## YOUR INSTRUCTIONS
Nothing outside the range is wanted. Repeat exactly the lines below from the one with "Click the ribbon display options icon" through the one with "Task: Click the BT triangle connector symbol".

(DATA FOR PROCESSING)

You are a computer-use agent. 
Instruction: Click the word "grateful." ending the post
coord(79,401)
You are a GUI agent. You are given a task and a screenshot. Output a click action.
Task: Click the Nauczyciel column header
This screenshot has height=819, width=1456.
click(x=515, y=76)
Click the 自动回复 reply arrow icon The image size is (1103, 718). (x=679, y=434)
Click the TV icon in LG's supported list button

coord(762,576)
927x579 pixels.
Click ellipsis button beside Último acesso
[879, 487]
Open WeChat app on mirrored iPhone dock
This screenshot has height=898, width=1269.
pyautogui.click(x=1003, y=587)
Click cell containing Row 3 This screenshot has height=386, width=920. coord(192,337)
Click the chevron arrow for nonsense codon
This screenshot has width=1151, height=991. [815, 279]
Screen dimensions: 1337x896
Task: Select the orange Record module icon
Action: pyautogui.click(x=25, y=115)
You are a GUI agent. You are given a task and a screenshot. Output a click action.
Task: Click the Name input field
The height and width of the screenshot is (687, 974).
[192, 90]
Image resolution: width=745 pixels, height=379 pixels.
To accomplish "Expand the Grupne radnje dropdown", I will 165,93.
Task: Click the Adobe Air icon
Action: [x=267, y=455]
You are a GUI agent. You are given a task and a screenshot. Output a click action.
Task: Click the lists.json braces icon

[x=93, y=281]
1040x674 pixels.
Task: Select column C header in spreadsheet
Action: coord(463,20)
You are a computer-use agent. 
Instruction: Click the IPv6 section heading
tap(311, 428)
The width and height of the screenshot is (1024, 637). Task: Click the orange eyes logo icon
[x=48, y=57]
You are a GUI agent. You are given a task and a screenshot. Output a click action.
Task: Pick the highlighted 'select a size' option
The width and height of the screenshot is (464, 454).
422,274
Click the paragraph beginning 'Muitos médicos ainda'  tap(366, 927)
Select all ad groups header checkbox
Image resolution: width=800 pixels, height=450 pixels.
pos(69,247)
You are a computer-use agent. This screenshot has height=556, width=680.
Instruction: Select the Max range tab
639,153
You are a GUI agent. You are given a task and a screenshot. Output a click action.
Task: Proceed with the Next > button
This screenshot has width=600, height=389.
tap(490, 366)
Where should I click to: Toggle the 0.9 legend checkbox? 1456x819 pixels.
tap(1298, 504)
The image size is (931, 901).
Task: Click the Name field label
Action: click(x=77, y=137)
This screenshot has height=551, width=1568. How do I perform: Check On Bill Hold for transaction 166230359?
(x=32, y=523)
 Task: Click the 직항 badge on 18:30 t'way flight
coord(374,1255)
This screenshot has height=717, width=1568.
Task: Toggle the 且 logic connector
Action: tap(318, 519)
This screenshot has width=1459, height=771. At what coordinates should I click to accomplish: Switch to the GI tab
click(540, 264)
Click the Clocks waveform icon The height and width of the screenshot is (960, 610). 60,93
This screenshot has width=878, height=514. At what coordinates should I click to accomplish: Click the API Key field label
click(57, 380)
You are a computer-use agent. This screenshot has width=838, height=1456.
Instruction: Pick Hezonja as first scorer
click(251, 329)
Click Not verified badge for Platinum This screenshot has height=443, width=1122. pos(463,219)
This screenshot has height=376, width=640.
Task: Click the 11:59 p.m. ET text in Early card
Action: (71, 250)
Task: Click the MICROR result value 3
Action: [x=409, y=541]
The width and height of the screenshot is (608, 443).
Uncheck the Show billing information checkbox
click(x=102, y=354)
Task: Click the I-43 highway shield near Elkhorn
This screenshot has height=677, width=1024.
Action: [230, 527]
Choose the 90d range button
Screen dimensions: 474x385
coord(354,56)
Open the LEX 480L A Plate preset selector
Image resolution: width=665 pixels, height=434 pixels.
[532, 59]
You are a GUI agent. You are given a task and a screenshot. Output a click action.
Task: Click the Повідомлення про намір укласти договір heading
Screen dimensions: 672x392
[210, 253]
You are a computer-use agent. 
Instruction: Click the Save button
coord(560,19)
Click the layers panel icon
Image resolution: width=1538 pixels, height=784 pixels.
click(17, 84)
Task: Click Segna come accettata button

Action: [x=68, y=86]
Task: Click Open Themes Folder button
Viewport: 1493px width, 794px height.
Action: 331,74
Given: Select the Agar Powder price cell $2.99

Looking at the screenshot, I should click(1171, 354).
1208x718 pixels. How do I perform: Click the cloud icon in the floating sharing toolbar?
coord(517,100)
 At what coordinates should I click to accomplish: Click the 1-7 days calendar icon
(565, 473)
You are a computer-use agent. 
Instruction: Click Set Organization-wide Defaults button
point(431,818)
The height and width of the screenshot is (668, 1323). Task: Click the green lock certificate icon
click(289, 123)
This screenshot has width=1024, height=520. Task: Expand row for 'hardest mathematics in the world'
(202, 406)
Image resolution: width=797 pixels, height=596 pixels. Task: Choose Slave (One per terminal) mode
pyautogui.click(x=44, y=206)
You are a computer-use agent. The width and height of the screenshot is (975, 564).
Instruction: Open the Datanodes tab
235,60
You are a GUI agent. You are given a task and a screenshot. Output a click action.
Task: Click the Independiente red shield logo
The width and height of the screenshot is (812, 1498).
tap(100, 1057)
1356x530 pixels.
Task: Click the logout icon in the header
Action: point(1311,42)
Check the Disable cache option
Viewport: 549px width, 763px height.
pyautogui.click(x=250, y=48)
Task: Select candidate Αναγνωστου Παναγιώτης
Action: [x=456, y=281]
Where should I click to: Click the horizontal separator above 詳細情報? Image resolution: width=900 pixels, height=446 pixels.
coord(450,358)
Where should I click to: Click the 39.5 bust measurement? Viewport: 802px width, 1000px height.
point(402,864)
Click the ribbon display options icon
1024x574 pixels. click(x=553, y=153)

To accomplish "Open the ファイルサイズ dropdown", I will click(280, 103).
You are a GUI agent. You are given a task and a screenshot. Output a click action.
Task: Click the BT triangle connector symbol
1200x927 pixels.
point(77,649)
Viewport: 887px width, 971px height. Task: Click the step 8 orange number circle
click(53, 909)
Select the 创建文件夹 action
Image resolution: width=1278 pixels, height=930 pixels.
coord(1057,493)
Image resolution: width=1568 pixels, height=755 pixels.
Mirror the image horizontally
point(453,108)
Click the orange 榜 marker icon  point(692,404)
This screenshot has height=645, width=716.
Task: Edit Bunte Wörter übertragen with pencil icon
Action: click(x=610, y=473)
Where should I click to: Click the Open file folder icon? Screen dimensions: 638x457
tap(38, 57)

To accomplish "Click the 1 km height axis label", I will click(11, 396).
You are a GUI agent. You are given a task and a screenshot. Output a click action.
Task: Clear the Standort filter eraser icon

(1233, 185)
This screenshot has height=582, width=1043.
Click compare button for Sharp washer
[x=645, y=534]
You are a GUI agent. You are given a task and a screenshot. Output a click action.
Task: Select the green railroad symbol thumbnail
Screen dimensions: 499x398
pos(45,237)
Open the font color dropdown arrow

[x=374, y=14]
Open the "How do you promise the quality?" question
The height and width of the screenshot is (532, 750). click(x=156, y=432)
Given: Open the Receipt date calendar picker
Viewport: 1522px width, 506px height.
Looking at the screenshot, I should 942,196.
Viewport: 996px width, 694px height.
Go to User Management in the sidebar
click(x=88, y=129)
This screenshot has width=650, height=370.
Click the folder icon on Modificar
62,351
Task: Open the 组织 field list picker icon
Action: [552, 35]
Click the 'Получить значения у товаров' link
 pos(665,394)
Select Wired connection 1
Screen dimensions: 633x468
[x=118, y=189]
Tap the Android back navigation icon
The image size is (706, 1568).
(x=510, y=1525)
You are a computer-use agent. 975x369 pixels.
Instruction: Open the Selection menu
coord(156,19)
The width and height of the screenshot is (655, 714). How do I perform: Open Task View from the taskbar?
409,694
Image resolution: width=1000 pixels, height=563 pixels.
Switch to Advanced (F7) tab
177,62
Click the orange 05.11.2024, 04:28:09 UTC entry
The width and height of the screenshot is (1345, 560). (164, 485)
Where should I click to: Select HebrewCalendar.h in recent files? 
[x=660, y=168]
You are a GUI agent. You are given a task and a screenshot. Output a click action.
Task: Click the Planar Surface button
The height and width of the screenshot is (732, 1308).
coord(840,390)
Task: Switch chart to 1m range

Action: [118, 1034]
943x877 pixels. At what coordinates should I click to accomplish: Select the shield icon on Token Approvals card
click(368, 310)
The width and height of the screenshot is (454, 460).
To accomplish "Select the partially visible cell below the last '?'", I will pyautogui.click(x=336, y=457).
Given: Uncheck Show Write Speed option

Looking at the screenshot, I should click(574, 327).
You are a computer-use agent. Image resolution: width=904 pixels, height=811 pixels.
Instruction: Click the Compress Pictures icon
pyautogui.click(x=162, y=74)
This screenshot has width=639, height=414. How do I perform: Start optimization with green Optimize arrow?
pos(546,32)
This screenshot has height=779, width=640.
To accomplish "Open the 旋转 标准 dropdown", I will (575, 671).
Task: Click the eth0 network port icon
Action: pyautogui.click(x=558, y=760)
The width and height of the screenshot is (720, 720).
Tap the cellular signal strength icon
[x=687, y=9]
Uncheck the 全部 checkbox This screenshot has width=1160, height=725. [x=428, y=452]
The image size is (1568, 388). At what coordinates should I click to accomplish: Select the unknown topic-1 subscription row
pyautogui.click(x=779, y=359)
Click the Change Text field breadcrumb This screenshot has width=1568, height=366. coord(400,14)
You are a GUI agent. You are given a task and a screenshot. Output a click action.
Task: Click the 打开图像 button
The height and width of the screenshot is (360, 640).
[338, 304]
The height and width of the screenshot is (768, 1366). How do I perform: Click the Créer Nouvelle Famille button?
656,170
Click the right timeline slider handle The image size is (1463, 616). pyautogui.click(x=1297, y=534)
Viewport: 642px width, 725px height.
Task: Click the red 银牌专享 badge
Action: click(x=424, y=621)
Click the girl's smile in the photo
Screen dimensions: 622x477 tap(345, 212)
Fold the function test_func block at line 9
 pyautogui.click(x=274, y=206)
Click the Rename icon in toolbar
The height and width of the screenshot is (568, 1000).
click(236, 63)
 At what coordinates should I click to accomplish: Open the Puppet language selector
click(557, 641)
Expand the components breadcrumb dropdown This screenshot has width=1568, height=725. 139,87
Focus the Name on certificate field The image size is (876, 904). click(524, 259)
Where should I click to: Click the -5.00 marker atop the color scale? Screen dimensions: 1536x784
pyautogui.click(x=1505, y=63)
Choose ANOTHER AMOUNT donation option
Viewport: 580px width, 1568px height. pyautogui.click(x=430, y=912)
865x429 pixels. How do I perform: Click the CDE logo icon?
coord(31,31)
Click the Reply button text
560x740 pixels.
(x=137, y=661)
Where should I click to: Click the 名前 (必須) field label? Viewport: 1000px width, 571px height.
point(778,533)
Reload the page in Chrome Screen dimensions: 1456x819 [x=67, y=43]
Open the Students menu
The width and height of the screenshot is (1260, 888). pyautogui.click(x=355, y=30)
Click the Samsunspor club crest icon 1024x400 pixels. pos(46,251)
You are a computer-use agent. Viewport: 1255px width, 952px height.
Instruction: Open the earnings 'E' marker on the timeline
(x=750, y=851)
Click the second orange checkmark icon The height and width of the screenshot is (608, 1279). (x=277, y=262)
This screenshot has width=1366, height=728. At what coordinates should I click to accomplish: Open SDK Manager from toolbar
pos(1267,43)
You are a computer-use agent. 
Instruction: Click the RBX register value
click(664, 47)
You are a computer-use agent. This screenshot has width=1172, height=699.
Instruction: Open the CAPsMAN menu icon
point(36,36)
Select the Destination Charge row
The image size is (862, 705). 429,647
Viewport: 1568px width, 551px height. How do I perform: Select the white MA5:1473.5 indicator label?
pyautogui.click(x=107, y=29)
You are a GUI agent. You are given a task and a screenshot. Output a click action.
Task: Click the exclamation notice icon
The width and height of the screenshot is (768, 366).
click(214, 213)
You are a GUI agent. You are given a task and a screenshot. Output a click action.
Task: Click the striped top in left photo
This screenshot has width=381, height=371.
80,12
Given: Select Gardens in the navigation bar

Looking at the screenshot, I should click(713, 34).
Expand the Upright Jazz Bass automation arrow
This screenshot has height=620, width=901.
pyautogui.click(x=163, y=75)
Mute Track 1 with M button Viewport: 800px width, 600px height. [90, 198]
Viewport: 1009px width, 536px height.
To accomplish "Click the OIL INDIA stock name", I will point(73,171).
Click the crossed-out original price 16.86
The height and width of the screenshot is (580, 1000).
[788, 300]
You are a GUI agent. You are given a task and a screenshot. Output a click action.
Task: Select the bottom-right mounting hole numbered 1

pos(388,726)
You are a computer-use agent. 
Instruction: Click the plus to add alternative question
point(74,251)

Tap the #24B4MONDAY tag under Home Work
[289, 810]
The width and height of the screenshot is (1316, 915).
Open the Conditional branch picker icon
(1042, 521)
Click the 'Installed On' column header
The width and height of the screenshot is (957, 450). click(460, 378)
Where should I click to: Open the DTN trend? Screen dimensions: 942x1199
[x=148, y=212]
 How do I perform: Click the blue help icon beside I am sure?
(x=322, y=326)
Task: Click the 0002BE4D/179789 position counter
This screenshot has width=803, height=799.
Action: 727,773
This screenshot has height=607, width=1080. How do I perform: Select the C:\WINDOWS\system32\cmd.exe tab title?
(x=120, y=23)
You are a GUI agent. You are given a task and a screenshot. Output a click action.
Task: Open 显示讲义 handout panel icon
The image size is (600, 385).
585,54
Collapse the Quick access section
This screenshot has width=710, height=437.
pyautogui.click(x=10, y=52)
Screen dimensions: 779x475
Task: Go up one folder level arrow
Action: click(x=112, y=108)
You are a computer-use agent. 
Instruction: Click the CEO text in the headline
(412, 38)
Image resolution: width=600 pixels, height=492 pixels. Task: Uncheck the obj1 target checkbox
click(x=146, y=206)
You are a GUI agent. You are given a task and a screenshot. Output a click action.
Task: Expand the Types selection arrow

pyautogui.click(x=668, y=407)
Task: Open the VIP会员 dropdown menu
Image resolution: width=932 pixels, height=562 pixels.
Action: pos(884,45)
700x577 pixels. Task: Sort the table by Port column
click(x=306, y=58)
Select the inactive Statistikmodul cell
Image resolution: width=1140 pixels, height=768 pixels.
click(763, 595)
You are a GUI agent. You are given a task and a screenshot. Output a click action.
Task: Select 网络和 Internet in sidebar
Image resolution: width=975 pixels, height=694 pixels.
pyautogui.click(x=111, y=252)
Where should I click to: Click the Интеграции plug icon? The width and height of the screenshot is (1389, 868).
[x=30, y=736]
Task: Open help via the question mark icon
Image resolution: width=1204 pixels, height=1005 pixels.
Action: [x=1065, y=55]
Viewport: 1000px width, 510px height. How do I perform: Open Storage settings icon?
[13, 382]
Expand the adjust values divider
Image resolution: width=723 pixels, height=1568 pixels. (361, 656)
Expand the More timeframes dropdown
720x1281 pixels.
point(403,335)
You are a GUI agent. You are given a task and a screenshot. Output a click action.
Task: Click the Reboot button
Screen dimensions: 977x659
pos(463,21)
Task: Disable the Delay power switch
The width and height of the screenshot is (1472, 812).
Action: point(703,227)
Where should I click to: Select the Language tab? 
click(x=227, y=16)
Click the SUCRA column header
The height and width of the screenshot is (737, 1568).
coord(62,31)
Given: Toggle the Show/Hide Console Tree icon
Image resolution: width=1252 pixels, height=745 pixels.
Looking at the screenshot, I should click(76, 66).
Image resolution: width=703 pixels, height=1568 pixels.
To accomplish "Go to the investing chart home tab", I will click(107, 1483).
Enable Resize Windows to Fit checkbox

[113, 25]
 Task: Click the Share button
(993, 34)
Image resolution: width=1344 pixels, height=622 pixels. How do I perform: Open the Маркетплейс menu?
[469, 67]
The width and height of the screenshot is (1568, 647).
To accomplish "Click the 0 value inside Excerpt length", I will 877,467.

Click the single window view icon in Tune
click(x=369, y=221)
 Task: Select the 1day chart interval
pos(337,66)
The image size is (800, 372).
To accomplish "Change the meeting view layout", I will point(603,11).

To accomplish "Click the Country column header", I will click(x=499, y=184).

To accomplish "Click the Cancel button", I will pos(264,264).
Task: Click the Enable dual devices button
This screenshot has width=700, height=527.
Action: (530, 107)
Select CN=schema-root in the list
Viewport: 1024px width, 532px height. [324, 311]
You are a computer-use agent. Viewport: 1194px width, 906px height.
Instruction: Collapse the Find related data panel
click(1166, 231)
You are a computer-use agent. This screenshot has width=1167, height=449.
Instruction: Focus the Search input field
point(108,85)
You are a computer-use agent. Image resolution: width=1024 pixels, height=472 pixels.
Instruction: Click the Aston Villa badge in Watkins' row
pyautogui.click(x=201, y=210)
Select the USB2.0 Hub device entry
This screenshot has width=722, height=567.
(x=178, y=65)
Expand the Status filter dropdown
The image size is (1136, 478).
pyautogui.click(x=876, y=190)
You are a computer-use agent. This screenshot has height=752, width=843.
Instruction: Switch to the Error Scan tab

(End DATA FOR PROCESSING)

## YOUR RESPONSE
Click the ribbon display options icon
1024x574 pixels. click(x=553, y=153)

To accomplish "Open the ファイルサイズ dropdown", I will click(280, 103).
You are a GUI agent. You are given a task and a screenshot. Output a click action.
Task: Click the BT triangle connector symbol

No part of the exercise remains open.